◆ What the task asks
Whichever lines of the entries hold the word "Enable" should be identified and copied.

◆ Provided material
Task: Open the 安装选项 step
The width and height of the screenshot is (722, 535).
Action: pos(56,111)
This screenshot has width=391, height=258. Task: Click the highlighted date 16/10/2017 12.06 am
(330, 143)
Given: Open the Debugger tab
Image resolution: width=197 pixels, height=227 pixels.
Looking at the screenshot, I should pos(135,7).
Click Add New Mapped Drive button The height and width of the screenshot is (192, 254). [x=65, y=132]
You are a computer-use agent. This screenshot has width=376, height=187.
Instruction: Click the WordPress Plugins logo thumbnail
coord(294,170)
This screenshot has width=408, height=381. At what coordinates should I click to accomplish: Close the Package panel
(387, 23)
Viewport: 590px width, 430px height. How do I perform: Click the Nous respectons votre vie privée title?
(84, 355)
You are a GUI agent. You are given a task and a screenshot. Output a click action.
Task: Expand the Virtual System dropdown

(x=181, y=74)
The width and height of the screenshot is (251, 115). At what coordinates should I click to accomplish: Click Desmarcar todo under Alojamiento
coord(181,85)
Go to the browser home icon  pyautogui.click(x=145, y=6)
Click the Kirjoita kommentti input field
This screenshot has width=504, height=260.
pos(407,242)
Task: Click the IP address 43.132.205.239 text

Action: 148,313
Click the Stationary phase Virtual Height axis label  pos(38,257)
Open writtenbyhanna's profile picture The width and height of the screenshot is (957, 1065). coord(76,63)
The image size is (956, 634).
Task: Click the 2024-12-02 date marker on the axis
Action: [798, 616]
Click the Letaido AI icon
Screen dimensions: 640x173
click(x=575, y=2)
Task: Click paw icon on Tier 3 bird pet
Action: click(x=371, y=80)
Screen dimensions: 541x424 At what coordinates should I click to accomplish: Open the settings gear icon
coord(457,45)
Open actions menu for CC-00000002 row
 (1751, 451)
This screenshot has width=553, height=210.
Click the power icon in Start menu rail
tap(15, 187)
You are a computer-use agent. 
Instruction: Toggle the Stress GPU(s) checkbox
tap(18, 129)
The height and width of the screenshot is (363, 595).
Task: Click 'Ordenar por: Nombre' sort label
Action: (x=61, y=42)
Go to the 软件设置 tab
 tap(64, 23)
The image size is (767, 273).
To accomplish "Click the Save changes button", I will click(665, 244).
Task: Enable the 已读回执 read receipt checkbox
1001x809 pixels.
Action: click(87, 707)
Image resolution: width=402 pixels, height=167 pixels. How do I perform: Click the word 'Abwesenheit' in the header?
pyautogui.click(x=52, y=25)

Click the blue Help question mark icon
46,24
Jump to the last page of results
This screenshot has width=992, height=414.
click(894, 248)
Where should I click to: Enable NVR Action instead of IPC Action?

◆ Expected answer
Task: Enable the 已读回执 read receipt checkbox
Where should I click to: Enable NVR Action instead of IPC Action?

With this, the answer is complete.